__Exercise passage__
*** Block opens ***

Kansas Governor Sam Brownback has signed the nation’s first law banning D&E abortion procedures. These abortions are typically performed during the second trimester, and rip preborn babies apart limb by limb.
This is why, across the nation, similar proposed laws are being referred to as “dismemberment bans.” It may be blunt, but it is terribly accurate, and despite the claim by the Associated Press, there’s no “redefining” going on here. D&E abortions have always been performed by dismembering the preborn baby.
Kansas’ dismemberment ban calls it like it is.
From the Associated Press:
“This is a horrific procedure,” Brownback spokesman Eileen Hawley said. “He hopes the nation follows suit.”
The procedure is banned except when necessary to save a woman’s life or prevent irreversible damage to her physical health. Doctors cannot use forceps, clamps, scissors or similar instruments on a fetus to remove it from the womb in pieces.
Pro-abortion activists are fighting not only against the passage of the ban, but against the name itself. They strongly object to such laws being called “dismemberment bans.” Yet, descriptions by abortion proponents, such as late-term abortionist Warren Hern and the National Abortion Federation, set the record straight.
There is no actual dispute about whether or not D&E abortions dismember living human beings.
From abortionist Warren Hern:
It is better to use smaller forceps and take smaller amounts of tissue each time than to deliver fetal parts intact while traumatizing the cervix…
At 16 to 17 weeks, fetal tissue is much more easily identifiable with the forceps and in some ways is easier to grasp and remove than in earlier gestations. The [skull] is about the size of a Ping-Pong ball and usually can be grasped readily with the Bierer. Collapsing it gives a definite sensation…
At 18 to 19 menstrual weeks… fetal parts are significantly larger and more difficult to morcellate(tear into pieces)… [Abortion after the] 20-week gestation… can be a significantly more difficult procedure accompanied by unnerving hemorrhage.
Forceps use must be sure and relatively rapid. There is frequently not much time for exploring the nuances of different tissue sensations. Grasping and collapsing the [skull is] often difficult.
Stripping the [skull] of soft tissue is sometimes the first step in successful delivery of this part, followed by dislocation of parietal bones. In this case, care must be taken in removal because ossification is occurring and the edges are sharp…
Regardless of the amount of dilatation, delivery of the [skull] and pelvis is sometimes difficult… The advantage obtained by having a softened cervix could become a disaster if a laceration develops at the level of the internal os as the result of too much force…
The procedure changes significantly at 21 weeks because the fetal tissues become much more cohesive and difficult to dismember. This problem is accentuated by the fact that the fetal pelvis may be as much as 5 cm in width… [The skull] can be collapsed. Other structures, such as the pelvis, present more difficulty… A long curved Mayo scissors may be necessary to decapitate and dismember the fetus, since it may be impossible to apply forceps or to do so while avoiding the thinned-out cervix.

*** Block closes ***

__Data extract__
*** Block opens ***

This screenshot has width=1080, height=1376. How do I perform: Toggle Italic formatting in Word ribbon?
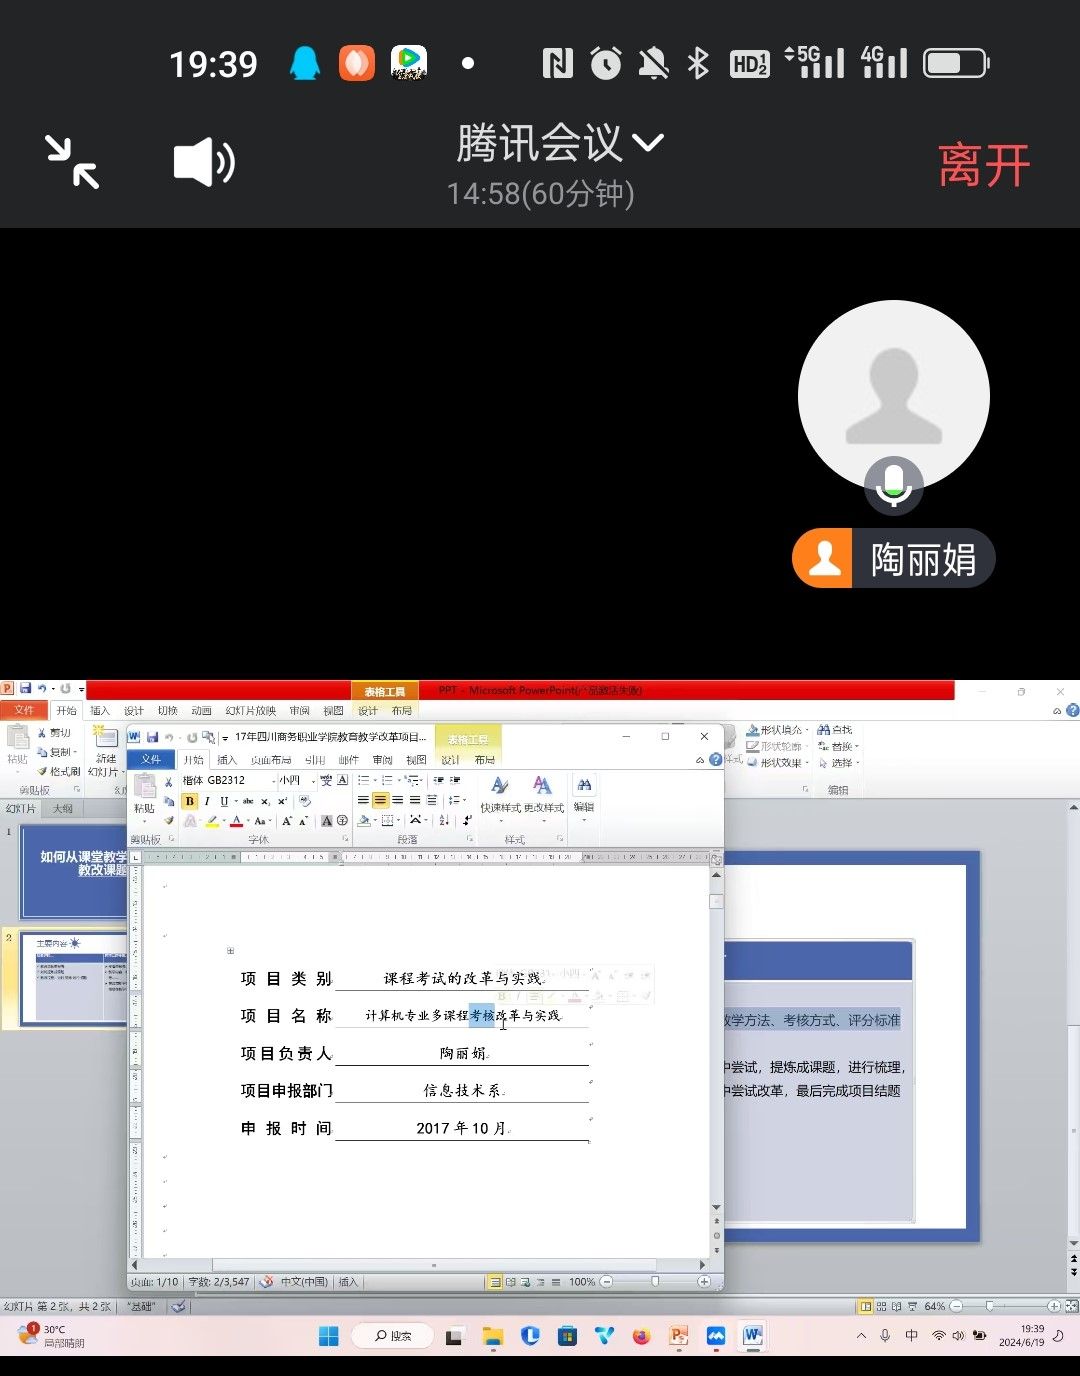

*** Block closes ***

Extract from the article about the Kansas abortion law the words starting with "Kansas Governor Sam" and going on through "limb by limb.", copied exactly. Rely on the article about the Kansas abortion law alone, not on the data.

__Written solution__
Kansas Governor Sam Brownback has signed the nation’s first law banning D&E abortion procedures. These abortions are typically performed during the second trimester, and rip preborn babies apart limb by limb.